Real‑Time Graph Neural Network for Payment Fraud Detection at eBay

The talk begins with an overview of eBay's payment fraud landscape, highlighting risk assessment points before, during, and after a transaction and explaining why real‑time detection is critical.

It then outlines the traditional end‑to‑end pipeline: feature engineering for account‑level variables, labeling based on unauthorized transactions, handling severe class imbalance, and training a GBDT model (e.g., LightGBM) that is later deployed for online scoring.

Next, the limitations of tabular models are discussed, emphasizing that relational features (shared addresses, IPs, emails) are naturally expressed as graph edges, which traditional pipelines struggle to capture efficiently.

The core of the presentation focuses on the challenges of deploying GNNs in a real‑time setting: temporal leakage when constructing a bipartite event‑entity graph, high latency of neighbor queries, and the computational cost of deep models.

To address these, a directed dynamic slice graph is introduced, where each time slice forms a sub‑graph and edges are categorized as (1) order‑to‑entity, (2) historical entity‑to‑entity within a time window, and (3) current‑order propagation edges, with “shadow” orders used to prevent future‑information leakage.

A Lambda‑style architecture is then described: offline embedding of entities via GNNs stored in a key‑value store, and online inference that retrieves a small set of relevant embeddings, combines them with GBDT‑encoded features, and passes them through a final GNN layer for risk scoring.

Experimental results compare the proposed GNN pipeline against LightGBM and MLP baselines on a large e‑commerce fraud dataset.

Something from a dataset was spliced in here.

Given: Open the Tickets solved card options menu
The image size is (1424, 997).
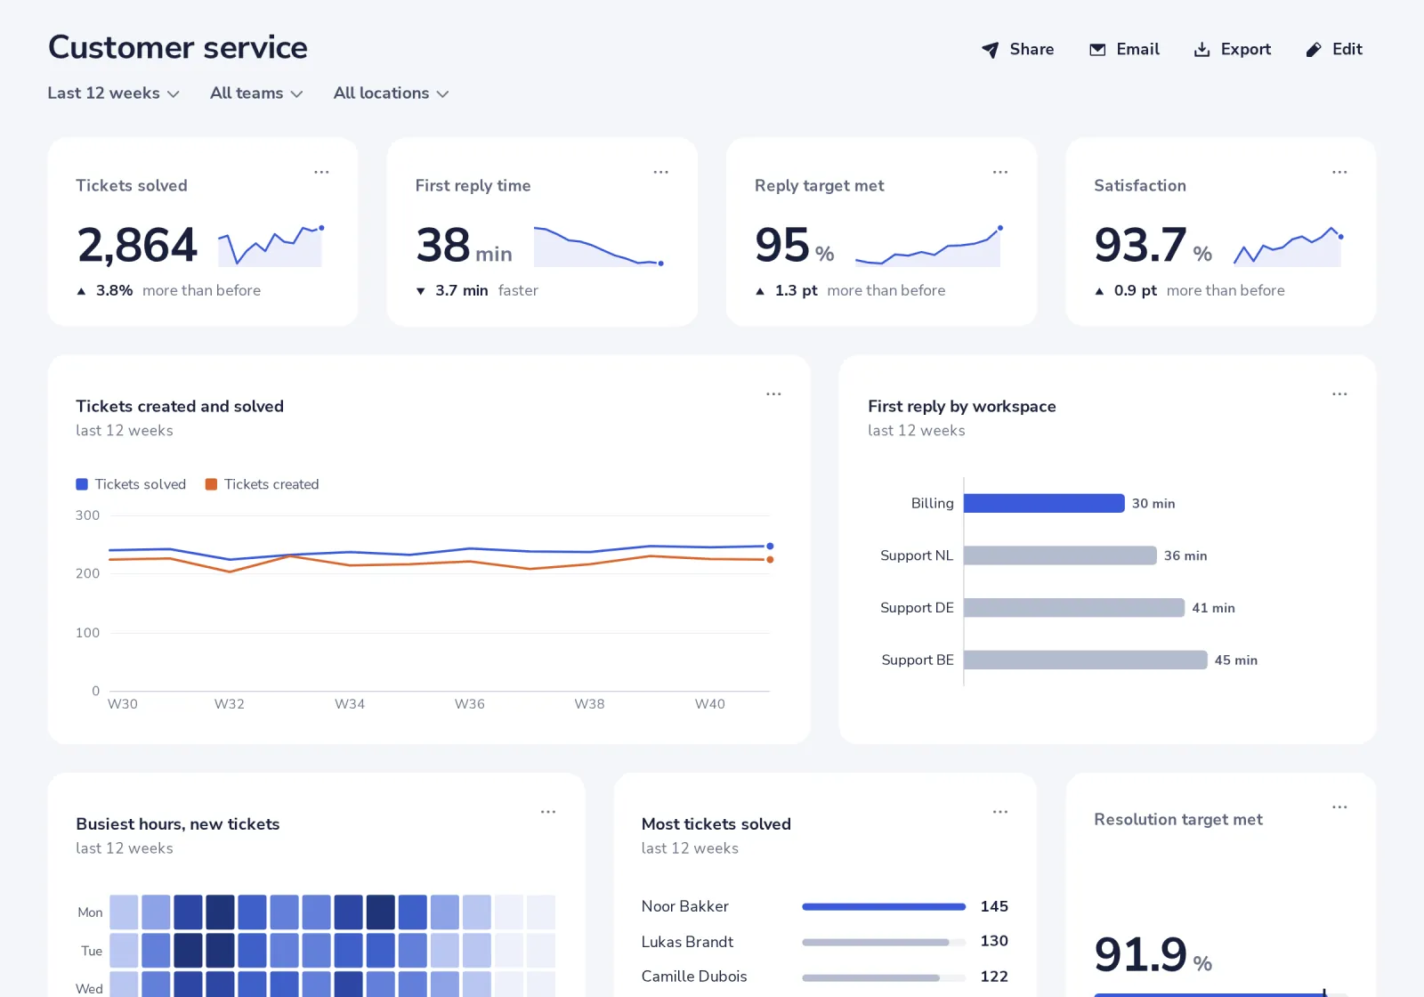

GCN‑based models achieve roughly a 25% improvement in accuracy over LightGBM, while GAT does not outperform GCN due to limited hyper‑parameter tuning.

The talk concludes with a summary of the end‑to‑end solution—graph partitioning, dynamic slicing, and decoupled inference—and outlines future directions such as exploring temporal GNNs (e.g., TGN) and more sophisticated graph partitioning strategies.